Le mouvement de solidarité avec le Chiapas, selon l'enquête de Lynn Stephen, s'articule autour de 4 grands réseaux nationaux, plusieurs projets régionaux et une cinquantaine de groupes locaux. Le 7 mai dernier, ils ont lancé le Réseau de Solidarité avec le Mexique. Les quatre principaux groupes sont : la Commission Nationale pour la Démocratie au Mexique (CNDM), à Los Angeles et El Paso ; le Service National pour la Paix (SIPAZ), basé à Santa Cruz, en Californie ; Global Exchange, avec des bureaux à San Francisco et San Cristóbal ; et la Fondation Interreligieuse pour l'Organisation de la Communauté - Pasteurs pour la Paix, à New-York et Chicago.
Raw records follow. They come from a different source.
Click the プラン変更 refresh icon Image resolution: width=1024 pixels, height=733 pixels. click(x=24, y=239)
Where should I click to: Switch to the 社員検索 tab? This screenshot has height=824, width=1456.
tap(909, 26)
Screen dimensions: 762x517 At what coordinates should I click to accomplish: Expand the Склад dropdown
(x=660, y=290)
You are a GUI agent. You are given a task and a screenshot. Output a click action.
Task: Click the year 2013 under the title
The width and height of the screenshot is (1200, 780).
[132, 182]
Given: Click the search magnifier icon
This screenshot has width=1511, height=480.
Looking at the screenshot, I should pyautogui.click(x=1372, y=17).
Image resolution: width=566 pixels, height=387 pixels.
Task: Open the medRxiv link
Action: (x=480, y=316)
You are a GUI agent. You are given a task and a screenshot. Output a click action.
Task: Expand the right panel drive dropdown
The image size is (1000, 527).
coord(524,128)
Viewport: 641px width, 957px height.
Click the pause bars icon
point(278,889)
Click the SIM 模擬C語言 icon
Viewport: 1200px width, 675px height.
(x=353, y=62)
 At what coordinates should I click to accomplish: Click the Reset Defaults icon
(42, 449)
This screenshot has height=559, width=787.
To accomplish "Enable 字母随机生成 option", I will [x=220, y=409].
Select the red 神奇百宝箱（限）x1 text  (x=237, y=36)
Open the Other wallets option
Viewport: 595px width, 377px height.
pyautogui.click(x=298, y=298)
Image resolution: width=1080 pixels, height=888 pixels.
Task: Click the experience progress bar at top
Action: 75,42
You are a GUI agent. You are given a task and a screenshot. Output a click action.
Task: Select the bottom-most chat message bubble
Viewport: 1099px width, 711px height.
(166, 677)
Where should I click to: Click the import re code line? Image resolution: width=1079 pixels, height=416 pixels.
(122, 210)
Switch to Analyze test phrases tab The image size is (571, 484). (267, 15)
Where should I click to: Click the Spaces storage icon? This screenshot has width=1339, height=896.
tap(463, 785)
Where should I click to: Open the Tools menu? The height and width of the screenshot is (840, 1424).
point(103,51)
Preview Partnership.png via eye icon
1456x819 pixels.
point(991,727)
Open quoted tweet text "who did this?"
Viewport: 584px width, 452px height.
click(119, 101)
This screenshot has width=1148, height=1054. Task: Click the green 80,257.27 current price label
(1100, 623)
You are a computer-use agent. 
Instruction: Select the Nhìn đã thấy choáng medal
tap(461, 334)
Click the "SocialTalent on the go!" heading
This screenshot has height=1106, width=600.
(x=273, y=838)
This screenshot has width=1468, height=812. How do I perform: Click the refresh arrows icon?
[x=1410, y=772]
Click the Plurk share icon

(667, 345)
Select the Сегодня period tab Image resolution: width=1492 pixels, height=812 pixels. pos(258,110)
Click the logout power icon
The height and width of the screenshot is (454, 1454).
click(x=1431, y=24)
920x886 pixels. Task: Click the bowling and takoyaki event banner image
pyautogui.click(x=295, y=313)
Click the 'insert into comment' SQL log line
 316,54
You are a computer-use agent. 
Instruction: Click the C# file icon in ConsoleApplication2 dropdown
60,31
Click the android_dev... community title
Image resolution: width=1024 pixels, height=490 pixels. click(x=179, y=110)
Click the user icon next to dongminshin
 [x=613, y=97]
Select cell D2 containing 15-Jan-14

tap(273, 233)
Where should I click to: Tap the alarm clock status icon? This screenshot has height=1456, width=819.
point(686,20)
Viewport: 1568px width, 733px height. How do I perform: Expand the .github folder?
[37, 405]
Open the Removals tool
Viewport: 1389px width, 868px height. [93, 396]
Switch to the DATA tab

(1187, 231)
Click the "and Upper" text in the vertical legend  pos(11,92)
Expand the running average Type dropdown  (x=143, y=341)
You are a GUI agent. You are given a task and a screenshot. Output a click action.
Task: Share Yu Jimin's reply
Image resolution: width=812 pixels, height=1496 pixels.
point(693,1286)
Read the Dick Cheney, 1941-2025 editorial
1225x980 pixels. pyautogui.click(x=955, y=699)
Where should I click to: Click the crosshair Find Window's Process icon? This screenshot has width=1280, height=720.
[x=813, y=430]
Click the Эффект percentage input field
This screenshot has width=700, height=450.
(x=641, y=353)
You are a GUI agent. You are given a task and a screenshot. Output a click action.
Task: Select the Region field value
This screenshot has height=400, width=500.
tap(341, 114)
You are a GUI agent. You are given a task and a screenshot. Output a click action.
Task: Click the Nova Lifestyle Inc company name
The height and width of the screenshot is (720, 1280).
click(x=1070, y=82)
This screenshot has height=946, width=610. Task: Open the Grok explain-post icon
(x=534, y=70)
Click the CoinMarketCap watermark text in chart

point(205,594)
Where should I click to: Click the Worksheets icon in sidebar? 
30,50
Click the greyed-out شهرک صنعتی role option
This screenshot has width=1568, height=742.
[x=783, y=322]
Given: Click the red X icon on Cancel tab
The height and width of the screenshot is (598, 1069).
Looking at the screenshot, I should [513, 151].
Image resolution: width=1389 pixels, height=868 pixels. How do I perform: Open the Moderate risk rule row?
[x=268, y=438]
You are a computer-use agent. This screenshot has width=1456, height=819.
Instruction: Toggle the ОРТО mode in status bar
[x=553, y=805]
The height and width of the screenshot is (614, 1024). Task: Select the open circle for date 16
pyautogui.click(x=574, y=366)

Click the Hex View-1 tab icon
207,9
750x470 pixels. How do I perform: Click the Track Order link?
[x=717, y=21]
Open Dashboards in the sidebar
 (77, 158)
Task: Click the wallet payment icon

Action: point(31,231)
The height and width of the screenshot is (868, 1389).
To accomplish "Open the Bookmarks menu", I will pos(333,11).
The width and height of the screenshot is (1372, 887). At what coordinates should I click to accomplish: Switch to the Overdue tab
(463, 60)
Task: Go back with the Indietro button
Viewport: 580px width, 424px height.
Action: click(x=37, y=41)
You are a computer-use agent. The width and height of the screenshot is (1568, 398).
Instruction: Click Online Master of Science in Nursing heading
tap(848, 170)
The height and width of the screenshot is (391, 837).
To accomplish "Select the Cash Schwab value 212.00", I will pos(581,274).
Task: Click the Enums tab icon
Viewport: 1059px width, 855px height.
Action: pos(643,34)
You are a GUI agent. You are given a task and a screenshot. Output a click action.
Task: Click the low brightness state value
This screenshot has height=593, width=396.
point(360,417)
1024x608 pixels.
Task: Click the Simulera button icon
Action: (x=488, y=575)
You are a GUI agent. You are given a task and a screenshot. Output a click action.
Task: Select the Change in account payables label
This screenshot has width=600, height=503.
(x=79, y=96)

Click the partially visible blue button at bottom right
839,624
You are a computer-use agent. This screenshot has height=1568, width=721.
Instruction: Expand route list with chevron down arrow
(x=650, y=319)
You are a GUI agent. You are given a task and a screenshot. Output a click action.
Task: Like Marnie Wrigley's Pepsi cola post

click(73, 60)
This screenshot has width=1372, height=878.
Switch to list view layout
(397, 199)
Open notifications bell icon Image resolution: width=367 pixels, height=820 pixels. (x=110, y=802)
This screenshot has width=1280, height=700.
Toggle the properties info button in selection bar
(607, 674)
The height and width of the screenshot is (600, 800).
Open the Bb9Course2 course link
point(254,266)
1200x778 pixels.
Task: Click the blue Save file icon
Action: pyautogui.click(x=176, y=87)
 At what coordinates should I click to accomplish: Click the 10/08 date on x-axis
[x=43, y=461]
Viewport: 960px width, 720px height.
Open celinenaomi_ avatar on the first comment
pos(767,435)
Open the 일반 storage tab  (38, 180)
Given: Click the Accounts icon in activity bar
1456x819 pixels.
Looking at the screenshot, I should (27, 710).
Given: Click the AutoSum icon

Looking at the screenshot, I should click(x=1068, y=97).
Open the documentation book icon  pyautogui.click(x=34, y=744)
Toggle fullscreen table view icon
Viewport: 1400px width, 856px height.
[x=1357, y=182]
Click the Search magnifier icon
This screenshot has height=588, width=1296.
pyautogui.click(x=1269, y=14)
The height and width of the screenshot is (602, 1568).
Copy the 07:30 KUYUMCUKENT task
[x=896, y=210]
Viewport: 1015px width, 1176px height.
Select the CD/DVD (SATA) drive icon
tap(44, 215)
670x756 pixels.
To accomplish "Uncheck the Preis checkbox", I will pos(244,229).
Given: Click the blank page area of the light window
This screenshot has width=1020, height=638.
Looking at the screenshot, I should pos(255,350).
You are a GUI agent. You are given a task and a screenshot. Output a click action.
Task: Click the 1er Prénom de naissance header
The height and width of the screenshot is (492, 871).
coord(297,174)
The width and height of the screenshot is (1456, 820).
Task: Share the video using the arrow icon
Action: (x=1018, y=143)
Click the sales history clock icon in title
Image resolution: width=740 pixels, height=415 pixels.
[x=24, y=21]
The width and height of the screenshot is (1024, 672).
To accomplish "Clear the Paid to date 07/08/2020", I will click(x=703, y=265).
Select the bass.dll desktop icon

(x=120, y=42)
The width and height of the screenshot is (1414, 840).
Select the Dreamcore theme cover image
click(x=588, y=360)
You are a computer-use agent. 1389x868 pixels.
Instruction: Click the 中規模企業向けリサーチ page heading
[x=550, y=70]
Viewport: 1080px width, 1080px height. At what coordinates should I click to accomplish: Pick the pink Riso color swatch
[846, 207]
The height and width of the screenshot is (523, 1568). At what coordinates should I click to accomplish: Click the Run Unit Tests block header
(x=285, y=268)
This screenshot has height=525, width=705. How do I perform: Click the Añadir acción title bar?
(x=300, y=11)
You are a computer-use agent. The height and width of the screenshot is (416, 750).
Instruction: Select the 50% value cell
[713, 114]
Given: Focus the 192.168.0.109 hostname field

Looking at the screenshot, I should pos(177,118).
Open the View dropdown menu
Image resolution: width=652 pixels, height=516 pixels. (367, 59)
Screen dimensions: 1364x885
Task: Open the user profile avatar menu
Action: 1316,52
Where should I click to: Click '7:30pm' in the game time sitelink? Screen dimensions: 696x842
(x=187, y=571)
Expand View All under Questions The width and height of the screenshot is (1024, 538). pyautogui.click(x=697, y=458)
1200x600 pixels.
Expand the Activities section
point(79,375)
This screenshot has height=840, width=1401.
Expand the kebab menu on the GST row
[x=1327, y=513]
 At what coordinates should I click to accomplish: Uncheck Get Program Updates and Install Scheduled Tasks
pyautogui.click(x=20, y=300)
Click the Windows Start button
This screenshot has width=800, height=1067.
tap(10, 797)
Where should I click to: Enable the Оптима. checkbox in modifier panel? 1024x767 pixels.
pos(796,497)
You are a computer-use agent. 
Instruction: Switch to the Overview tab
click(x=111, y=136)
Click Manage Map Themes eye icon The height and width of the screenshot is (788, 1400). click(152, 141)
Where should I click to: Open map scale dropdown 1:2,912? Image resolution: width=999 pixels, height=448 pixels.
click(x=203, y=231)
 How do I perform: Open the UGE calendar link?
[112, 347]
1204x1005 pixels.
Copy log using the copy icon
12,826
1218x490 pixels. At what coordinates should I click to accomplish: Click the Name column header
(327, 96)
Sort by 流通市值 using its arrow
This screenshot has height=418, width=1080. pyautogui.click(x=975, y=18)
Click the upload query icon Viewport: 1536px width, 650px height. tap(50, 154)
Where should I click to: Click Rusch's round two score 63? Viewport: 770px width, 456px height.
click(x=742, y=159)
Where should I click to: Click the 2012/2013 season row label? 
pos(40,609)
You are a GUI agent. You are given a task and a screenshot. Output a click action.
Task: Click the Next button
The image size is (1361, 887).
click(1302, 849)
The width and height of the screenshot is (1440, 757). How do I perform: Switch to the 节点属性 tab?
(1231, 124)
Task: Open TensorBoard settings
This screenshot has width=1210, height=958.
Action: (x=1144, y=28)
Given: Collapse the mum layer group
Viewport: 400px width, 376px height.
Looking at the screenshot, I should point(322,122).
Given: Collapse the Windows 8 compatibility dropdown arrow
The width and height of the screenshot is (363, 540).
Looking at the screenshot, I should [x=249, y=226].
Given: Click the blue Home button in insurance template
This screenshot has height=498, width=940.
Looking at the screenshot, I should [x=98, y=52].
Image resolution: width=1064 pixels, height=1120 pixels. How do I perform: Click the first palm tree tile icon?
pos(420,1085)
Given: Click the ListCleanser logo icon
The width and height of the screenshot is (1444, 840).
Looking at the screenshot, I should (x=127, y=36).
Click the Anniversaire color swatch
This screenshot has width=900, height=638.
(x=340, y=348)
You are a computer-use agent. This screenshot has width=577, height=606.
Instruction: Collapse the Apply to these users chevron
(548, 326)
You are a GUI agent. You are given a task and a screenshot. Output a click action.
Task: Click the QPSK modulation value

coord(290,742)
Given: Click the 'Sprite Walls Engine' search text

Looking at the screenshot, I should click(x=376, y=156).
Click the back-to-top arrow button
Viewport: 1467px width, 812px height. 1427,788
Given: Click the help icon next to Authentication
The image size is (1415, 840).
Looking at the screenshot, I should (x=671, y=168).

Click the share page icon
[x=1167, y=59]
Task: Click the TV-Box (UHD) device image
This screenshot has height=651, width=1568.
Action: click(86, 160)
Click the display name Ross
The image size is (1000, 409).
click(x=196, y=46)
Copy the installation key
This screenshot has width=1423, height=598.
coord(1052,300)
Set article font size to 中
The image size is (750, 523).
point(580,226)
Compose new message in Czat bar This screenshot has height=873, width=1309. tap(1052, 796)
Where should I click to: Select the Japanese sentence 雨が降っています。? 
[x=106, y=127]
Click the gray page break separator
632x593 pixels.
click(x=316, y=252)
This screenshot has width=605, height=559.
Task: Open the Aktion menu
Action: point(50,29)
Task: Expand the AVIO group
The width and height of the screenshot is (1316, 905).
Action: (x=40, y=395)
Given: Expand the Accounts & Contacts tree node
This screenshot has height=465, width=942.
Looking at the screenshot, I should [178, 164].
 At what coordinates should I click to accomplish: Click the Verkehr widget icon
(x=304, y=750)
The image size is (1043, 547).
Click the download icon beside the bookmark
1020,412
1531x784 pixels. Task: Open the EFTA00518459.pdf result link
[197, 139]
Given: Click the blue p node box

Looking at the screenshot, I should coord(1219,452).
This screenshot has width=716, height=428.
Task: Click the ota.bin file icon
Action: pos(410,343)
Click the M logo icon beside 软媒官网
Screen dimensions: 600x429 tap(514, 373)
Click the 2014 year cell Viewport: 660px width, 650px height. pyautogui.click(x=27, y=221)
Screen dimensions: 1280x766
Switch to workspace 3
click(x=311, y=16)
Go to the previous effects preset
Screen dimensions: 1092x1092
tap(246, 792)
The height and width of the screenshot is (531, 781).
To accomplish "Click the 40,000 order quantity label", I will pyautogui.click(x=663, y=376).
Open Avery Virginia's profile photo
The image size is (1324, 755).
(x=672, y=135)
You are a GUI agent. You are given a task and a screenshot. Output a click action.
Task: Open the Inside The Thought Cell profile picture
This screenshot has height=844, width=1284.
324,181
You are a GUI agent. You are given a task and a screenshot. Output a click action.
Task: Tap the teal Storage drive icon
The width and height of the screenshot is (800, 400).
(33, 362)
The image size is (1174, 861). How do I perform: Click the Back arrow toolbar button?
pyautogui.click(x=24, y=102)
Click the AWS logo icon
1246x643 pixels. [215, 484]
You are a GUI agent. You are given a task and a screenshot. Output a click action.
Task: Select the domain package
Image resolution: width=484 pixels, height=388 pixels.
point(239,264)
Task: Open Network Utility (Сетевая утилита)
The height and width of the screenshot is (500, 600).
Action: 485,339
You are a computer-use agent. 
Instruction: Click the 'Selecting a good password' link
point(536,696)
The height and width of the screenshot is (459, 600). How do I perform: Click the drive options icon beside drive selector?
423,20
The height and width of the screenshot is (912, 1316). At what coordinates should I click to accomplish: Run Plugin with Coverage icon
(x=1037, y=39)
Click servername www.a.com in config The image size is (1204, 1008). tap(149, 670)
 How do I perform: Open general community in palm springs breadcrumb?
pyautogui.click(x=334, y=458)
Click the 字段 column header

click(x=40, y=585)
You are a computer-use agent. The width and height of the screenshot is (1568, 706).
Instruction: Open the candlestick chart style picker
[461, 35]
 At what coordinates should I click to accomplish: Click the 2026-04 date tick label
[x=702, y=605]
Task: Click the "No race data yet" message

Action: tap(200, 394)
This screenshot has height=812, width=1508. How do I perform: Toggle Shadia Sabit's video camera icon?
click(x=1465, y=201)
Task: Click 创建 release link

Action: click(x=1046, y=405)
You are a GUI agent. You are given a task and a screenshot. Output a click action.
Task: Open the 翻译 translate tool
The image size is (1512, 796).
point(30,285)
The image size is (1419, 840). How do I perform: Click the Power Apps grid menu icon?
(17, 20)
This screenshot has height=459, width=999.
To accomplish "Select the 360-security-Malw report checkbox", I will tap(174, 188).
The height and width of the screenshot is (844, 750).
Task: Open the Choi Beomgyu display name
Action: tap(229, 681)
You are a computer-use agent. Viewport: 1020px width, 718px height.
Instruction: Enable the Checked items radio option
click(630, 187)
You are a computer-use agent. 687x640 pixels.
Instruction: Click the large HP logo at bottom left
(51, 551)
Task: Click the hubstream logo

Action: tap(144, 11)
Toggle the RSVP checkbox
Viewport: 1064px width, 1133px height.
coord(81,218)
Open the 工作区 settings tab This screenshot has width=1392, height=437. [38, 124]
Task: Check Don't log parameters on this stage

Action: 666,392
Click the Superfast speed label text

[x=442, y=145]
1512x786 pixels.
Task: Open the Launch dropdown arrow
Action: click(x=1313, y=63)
On trouve aussi des projets comme celui des Équipes de Construction d'Écoles au Chiapas de Peter Brown - récemment expulsé - ainsi qu'une multitude de groupes locaux composés d'équipes stables comme Tonantzin, de Boston, les Zapatistes de New-York ou l'Alliance Zapatiste de Pittsburgh. Depuis 4 ans, ce sont 2 à 3 mille américains qui ont été au Chiapas pour des raisons liées à la solidarité. 

  

Parmi les éléments qui favorisent ces regroupements et cet activisme, il y a la préoccupation suscitée par l'usage que fait le Mexique de l'aide militaire fournie au pays, l'expérience de travail de solidarité avec l'Amérique Centrale, l'existence préalable de coalitions binationales sur la question du libre commerce, l'impact de la rébellion zapatiste dans les médias et l'utilisation d'Internet. 

Le facteur américain dans le conflit au Chiapas est bien installé. Sa présence se renforcera dans les mois qui viennent.